> For the complete documentation index, see [llms.txt](https://docs.maetra.io/llms.txt). Markdown versions of documentation pages are available by appending `.md` to page URLs; this page is available as [Markdown](https://docs.maetra.io/getting-started/errors-and-rate-limits.md).

# Errors & rate limits

### Error format

Every error response uses the same JSON shape and an appropriate HTTP status code:

```json
{
  "statusCode": 403,
  "code": "FORBIDDEN",
  "message": "Missing required scope: govern:checkpoints:write"
}
```

| Field        | Description                                 |
| ------------ | ------------------------------------------- |
| `statusCode` | The HTTP status code, repeated in the body. |
| `code`       | A stable, machine-readable error code.      |
| `message`    | A human-readable description, safe to log.  |

#### Status codes

| Status                  | When it happens                                                                                                               |
| ----------------------- | ----------------------------------------------------------------------------------------------------------------------------- |
| `400 Bad Request`       | A required field is missing or invalid — e.g. `action` omitted on a checkpoint, or `tool_name` omitted on a `tool_call` scan. |
| `401 Unauthorized`      | The API key is missing, malformed, revoked, or used from a disallowed IP.                                                     |
| `403 Forbidden`         | The key is valid but lacks the required scope.                                                                                |
| `404 Not Found`         | The referenced resource (e.g. a checkpoint ID) does not exist in this workspace.                                              |
| `429 Too Many Requests` | The rate limit was exceeded. Honor the `Retry-After` header.                                                                  |
| `500`                   | An unexpected server error. The `message` is generic; retry with backoff.                                                     |

### Rate limits

The API enforces a **sliding-window, per-key** limit.

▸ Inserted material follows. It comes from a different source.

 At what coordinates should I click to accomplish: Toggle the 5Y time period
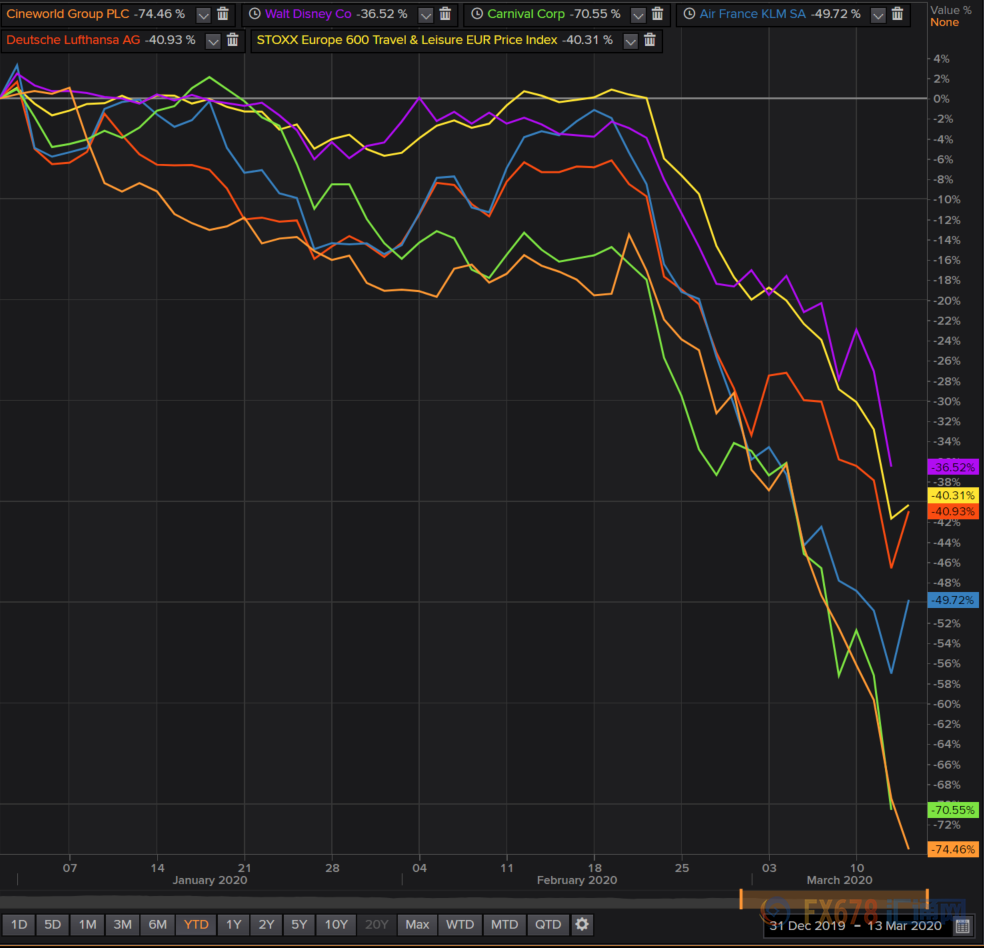coord(299,924)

* **Default:** 600 requests per minute per API key.
* **Response when exceeded:** `429 Too Many Requests` with a `Retry-After` header (seconds to wait).

```
HTTP/1.1 429 Too Many Requests
Retry-After: 12
```

#### Polling etiquette

When polling a checkpoint with `GET /v1/checkpoints/{id}`, keep a **minimum of 1 second** between polls of the same checkpoint — tighter polling is rejected. Prefer the long-poll endpoint `GET /v1/checkpoints/{id}/wait`, which holds the connection open and returns as soon as the state changes, so you make far fewer requests.

### Idempotency

Write endpoints (`POST /v1/checkpoints`, `POST /v1/secure/scan`) accept an optional `Idempotency-Key` header so retries are safe:

```
Idempotency-Key: 4f1e9c2a-7b3d-4a1f-9c8e-2d6b0a5f1e33
```

Reusing the same key with a **different** request body is rejected — a key is bound to the payload it was first seen with. Use a fresh UUID per logical operation, and reuse it only when retrying that exact operation.